▸ Problem statement:
Copy each line below holding "give".

START The data

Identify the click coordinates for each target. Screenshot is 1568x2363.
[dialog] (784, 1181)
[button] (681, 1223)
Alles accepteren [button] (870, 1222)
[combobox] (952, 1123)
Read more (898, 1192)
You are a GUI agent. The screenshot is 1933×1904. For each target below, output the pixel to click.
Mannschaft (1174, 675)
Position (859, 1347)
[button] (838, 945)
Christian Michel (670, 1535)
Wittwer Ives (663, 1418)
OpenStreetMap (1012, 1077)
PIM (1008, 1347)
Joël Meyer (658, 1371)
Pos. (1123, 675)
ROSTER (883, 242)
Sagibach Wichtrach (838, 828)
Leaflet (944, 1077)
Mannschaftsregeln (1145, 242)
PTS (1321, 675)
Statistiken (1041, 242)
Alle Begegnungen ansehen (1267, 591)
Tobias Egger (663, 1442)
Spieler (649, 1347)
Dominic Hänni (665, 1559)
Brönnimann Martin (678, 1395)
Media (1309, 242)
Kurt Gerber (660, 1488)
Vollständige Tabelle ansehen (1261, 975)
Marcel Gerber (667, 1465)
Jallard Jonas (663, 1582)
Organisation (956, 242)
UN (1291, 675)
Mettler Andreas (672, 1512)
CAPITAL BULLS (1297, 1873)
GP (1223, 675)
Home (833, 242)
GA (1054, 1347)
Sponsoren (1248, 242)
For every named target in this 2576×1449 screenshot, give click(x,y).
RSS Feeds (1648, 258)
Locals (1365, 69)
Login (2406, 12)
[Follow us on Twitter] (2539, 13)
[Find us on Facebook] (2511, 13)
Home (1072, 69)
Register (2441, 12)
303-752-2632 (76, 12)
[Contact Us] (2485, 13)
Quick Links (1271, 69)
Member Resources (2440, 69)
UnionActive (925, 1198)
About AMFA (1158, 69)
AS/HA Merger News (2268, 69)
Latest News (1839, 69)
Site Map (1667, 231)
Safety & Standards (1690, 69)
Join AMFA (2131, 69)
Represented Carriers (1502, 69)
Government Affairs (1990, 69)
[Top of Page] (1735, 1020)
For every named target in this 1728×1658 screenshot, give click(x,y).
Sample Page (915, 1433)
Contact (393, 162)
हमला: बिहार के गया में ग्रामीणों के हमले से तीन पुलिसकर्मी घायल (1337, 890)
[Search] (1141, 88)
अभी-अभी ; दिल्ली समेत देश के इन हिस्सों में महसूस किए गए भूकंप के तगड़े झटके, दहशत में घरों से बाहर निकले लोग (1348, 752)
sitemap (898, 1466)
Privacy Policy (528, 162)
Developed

END The data

▸ Response area:
For every named target in this 2576×1449 screenshot, give click(x,y).
For every named target in this 1728×1658 screenshot, give click(x,y).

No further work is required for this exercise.